Example: Collaborated with my team to launch a nationwide marketing campaign that increased sales by 18%.
You can include any other information you feel is impressive and makes your application more competitive. This can include awards, publications, or soft skills. You can also include your hobbies if they've helped you develop any skills you think apply to the position.
Example: Two-time winner of the Sally's Graphic Designing hackathon.
Tips for writing an executive summary
Here are some tips to help your executive summary stand out:
Quantify your achievements
The goal of your executive summary is to show the hiring manager why you're qualified at a glance. In addition, showing a hiring manager the results you've produced gives them a more accurate understanding of your abilities. A great way to do this is to quantify your impact. This involves communicating your results in a measurable way. You can do this by using figures or percentages. For example, rather than saying you launched a marketing campaign and improved sales, you can mention the percentage by which you improved sales and include how many people your marketing campaign reached.
Be clear and concise
Another tip to help you write an effective executive summary is to be clear and concise. You have only a few lines for your executive summary, so it's important to focus on relevant information. Use specific examples where possible and avoid clichés. You can also use action words, such as "initiated" or "designed."
You can find keywords that relate to the role by going through the job description. Including keywords helps your executive summary get noticed by the hiring manager. It also communicates that you're an attentive and thorough person, making your application even more impressive. The use of keywords also ensures you pass through the screening recruitment software. This is useful if you're applying to a large company or a company that receives many applications since they tend to rely heavily on recruitment software.
Personalize your summary
Usually, your hiring manager examines multiple applications for the same role. A great way to get noticed and be memorable is to personalize your summary and make it unique. Rather than writing a summary that can apply to anyone else in your field, add something that's unique to you. You can do this by focusing on your specific achievements or skills.
Editing your summary and the rest of your résumé can be just as important as writing it. A well-edited summary shows the hiring manager you're detail-oriented and meticulous. Ensure you check your spelling, particularly if there are any technical words. Crosscheck to ensure all sentences have a full stop and that all bullet points align. If the hiring manager has specified any formatting requirements, make sure you comply with all of them.
Here are some practical examples to guide you when writing your executive summary on your résumé:
A lawyer candidate might have a summary similar to this:
Corporate lawyer with 11 years of experience handling mergers, intellectual property agreements, and developing company policy.

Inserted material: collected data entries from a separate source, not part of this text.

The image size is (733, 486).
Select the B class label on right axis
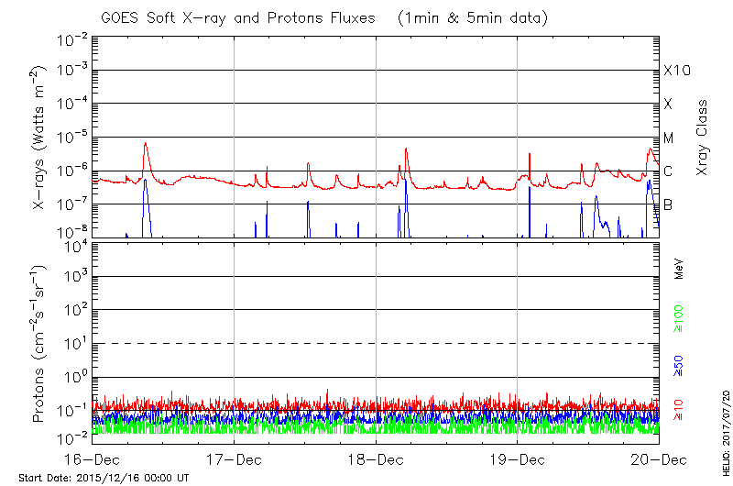pyautogui.click(x=669, y=204)
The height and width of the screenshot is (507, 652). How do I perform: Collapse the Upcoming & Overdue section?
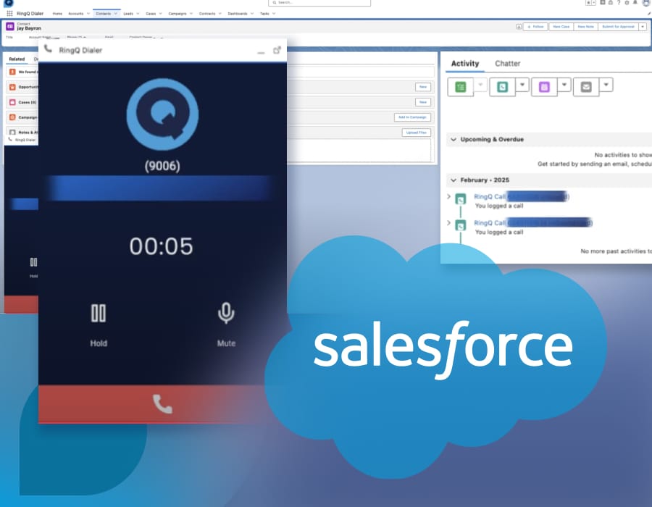[453, 139]
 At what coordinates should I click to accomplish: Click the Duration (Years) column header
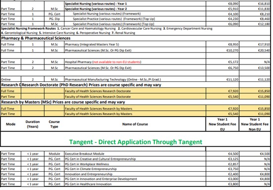[33, 124]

Licensed to practice in all provinces with training in French civil law and English common law.
Oversaw and implemented a one billion dollar acquisition deal.
Two-time Wren Attorney of the Year award nominee.

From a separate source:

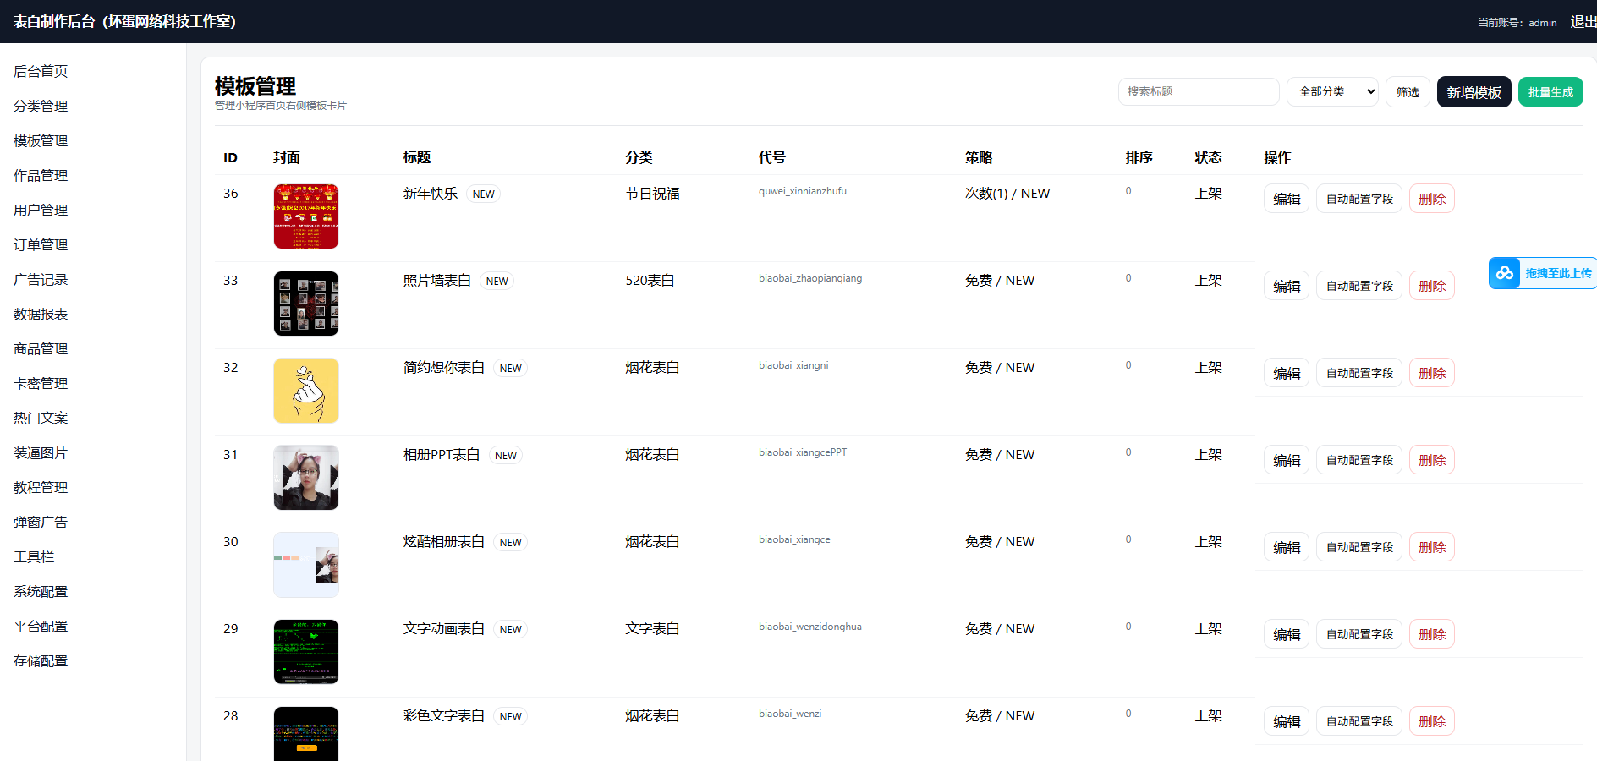Click the 照片墙表白 cover image
Image resolution: width=1597 pixels, height=761 pixels.
(x=305, y=304)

A marketing manager candidate might have a summary similar to this:
Certified marketing manager with seven years of experience in digital marketing, corporate branding, and market research.
Grew company social media following by 200% and increased post engagements by 60%.
Managed a talented team of five marketers with various specializations.
Designed and implemented a marketing campaign that raised sales by 8%.
A data scientist candidate might have a summary similar to this:
Senior-level data scientist with five years of experience in data analytics and visualization.
Analyzed large data sets using several models, including the drift method.
Well-versed in using analytical software and spreadsheets.
Supervised a team of three data scientists for two years.